** Task item **
Find the word "computer" in the data below and copy each line that holds it.

** Input material **
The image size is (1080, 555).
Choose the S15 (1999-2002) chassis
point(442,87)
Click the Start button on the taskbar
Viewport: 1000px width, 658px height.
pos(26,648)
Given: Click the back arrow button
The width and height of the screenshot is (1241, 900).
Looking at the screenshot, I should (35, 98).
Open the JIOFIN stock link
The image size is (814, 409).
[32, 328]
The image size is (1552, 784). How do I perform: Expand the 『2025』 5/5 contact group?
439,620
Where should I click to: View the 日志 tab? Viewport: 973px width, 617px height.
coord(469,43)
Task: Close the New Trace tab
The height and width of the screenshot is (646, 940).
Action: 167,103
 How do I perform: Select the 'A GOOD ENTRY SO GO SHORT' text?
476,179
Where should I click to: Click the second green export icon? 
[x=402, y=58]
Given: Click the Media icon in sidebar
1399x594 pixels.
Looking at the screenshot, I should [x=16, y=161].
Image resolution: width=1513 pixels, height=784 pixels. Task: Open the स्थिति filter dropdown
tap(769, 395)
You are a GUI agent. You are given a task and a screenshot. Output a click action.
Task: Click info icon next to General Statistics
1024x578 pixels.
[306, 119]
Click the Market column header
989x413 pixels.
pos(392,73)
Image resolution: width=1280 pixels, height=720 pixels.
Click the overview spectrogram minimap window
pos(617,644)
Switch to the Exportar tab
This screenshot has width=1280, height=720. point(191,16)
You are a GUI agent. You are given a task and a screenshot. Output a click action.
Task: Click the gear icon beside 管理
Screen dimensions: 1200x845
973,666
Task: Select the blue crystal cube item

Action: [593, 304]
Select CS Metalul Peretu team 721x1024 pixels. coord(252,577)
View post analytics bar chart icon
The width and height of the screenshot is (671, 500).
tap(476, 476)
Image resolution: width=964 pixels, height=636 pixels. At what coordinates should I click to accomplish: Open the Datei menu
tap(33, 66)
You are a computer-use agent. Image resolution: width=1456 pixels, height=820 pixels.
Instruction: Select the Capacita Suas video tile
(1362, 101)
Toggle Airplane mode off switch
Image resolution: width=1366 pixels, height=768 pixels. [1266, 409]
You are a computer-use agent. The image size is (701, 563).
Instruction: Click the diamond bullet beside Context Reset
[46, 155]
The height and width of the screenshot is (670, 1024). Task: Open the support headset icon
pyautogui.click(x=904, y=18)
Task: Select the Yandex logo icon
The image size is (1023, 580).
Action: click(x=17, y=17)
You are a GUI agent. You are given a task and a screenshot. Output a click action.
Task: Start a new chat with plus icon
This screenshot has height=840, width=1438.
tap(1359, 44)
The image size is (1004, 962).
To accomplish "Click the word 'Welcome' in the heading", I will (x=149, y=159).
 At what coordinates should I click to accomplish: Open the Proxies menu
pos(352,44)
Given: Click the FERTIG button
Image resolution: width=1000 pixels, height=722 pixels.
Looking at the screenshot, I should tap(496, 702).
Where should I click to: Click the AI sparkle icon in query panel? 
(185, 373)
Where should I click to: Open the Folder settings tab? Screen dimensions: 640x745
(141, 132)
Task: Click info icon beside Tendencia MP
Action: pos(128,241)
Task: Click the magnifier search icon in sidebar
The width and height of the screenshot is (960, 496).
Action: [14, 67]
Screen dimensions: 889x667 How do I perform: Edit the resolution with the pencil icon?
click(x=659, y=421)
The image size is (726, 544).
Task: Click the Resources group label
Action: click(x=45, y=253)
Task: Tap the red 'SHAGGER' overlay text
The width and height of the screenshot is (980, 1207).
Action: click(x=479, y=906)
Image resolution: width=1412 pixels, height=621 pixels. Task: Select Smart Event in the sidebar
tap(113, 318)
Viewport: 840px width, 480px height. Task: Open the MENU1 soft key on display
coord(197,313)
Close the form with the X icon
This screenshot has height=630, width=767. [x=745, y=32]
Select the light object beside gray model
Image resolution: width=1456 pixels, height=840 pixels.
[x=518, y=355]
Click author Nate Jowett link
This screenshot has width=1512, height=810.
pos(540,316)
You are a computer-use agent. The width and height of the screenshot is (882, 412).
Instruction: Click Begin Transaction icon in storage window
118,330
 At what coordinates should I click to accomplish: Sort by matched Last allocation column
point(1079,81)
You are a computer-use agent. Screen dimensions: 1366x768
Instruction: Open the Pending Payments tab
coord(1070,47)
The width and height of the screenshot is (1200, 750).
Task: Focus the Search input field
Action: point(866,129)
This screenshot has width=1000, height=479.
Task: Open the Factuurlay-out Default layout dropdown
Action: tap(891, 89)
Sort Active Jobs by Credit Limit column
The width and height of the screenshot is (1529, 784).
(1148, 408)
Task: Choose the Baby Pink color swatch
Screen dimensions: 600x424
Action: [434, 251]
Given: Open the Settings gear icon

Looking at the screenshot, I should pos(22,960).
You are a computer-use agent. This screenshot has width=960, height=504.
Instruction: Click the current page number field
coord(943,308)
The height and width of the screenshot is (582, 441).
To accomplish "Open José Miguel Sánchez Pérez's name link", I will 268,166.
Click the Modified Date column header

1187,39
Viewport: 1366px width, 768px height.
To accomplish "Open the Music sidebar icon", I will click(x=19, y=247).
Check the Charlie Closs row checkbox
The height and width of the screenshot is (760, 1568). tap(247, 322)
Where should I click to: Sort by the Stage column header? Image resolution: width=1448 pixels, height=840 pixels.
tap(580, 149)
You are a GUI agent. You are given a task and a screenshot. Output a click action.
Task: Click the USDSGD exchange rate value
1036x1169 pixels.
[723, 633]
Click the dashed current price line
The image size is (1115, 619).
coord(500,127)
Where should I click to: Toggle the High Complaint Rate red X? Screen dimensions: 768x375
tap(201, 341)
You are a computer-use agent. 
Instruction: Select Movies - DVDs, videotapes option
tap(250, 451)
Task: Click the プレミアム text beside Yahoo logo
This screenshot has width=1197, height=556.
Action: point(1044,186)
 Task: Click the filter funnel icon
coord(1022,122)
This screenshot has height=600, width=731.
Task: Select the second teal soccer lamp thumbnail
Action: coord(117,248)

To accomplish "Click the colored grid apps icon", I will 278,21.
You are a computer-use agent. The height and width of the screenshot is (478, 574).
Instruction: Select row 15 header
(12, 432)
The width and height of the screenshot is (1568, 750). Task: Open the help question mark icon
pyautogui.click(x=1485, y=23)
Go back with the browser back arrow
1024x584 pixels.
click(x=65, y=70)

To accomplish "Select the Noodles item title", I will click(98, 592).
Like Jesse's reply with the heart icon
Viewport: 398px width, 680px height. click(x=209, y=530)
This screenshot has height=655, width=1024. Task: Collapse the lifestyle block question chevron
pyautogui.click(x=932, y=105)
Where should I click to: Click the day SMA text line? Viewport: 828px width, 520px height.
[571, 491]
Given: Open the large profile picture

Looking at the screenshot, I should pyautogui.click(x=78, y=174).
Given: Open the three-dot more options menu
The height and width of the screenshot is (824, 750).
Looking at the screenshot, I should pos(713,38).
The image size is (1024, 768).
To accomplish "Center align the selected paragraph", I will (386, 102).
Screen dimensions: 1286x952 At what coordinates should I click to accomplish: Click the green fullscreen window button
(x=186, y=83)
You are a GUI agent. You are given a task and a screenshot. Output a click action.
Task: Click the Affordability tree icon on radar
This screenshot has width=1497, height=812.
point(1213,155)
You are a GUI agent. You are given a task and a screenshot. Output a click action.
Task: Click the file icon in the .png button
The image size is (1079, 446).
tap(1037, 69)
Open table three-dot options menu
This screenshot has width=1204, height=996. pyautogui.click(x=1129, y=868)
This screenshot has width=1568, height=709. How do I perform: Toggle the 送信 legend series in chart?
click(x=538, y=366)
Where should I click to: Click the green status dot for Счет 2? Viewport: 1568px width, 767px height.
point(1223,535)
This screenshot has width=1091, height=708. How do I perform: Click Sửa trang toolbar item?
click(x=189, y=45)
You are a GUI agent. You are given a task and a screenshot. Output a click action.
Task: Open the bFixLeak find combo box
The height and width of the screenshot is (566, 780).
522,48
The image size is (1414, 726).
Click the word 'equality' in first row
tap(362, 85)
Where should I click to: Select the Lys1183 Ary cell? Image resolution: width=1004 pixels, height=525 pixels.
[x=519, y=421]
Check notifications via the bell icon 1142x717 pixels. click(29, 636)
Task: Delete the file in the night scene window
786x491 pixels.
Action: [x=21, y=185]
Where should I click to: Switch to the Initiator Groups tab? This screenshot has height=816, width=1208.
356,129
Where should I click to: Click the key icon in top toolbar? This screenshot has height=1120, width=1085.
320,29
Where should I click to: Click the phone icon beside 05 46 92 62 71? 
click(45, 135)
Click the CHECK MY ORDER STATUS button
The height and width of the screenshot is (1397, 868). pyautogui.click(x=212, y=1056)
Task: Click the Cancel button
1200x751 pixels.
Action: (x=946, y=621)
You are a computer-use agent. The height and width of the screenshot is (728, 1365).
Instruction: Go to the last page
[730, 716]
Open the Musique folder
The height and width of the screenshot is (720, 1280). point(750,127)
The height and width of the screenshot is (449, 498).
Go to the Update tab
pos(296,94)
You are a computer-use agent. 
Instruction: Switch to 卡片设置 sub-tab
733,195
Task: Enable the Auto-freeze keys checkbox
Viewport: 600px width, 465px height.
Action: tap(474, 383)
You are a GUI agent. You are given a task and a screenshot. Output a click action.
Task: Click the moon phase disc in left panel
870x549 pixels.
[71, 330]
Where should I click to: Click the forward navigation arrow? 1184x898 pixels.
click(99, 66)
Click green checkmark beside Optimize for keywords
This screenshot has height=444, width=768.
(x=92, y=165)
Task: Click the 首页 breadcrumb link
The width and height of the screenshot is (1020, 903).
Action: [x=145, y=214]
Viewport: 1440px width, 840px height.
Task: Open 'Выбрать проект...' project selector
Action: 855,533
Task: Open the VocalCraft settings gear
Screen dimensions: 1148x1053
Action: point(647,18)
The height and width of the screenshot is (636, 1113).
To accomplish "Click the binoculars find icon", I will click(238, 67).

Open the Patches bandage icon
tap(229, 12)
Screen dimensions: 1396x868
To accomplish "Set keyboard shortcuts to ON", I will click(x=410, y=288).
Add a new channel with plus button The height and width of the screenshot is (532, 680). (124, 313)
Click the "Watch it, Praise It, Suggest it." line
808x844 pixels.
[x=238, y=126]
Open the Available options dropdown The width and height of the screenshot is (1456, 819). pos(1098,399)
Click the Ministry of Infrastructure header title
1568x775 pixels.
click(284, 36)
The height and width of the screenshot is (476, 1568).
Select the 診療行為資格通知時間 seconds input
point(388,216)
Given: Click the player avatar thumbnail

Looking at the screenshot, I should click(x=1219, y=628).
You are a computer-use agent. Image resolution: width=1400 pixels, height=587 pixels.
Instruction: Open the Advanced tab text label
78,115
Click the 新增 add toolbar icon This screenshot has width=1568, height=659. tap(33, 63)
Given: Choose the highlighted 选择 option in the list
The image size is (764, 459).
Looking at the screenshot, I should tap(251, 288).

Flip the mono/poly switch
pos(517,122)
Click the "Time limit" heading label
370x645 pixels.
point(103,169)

** Output for this exercise **
You are a computer-use agent. Image resolution: width=1456 pixels, height=820 pixels.
You are a computer-use agent. The image size is (701, 563).
You are a computer-use agent. The width and height of the screenshot is (882, 412).
You are a computer-use agent. Screen dimensions: 1366x768
You are a computer-use agent. This screenshot has width=960, height=504.
You are a computer-use agent. 
You are a computer-use agent. The height and width of the screenshot is (478, 574).
You are a computer-use agent. The height and width of the screenshot is (728, 1365).
You are a computer-use agent. 
You are a computer-use agent. Image resolution: width=1400 pixels, height=587 pixels.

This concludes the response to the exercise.